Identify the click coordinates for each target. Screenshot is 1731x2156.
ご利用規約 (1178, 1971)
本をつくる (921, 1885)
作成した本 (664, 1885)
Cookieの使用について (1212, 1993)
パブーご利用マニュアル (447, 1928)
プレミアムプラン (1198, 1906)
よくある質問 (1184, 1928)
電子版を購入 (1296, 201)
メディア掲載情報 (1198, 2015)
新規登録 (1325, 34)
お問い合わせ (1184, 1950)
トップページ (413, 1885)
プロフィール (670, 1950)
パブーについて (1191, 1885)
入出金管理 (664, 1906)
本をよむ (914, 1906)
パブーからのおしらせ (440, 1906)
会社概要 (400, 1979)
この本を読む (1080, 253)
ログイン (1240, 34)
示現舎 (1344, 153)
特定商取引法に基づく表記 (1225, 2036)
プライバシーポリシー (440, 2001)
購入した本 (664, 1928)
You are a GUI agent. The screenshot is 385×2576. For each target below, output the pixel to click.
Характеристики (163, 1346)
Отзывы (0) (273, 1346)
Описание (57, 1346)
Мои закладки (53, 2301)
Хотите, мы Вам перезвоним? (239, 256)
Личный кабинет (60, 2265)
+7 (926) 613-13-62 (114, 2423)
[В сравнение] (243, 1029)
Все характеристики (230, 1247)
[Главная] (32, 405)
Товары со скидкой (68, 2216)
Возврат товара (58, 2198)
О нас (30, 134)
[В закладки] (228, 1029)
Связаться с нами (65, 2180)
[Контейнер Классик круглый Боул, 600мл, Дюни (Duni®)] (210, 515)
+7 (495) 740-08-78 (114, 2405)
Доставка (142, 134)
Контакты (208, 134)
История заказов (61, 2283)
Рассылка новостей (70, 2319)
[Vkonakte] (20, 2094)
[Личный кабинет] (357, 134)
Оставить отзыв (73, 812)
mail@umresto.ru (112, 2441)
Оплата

┄┄┄┄┄┄

**What is required**
All lines from the one containing "会社概要 (400, 1979)" to the last line above should be reproduced exactly, and no other lines should be given.

**Answer for the task**
会社概要 (400, 1979)
この本を読む (1080, 253)
ログイン (1240, 34)
示現舎 (1344, 153)
特定商取引法に基づく表記 (1225, 2036)
プライバシーポリシー (440, 2001)
購入した本 (664, 1928)
You are a GUI agent. The screenshot is 385×2576. For each target below, output the pixel to click.
Характеристики (163, 1346)
Отзывы (0) (273, 1346)
Описание (57, 1346)
Мои закладки (53, 2301)
Хотите, мы Вам перезвоним? (239, 256)
Личный кабинет (60, 2265)
+7 (926) 613-13-62 (114, 2423)
[В сравнение] (243, 1029)
Все характеристики (230, 1247)
[Главная] (32, 405)
Товары со скидкой (68, 2216)
Возврат товара (58, 2198)
О нас (30, 134)
[В закладки] (228, 1029)
Связаться с нами (65, 2180)
[Контейнер Классик круглый Боул, 600мл, Дюни (Duni®)] (210, 515)
+7 (495) 740-08-78 (114, 2405)
Доставка (142, 134)
Контакты (208, 134)
История заказов (61, 2283)
Рассылка новостей (70, 2319)
[Vkonakte] (20, 2094)
[Личный кабинет] (357, 134)
Оставить отзыв (73, 812)
mail@umresto.ru (112, 2441)
Оплата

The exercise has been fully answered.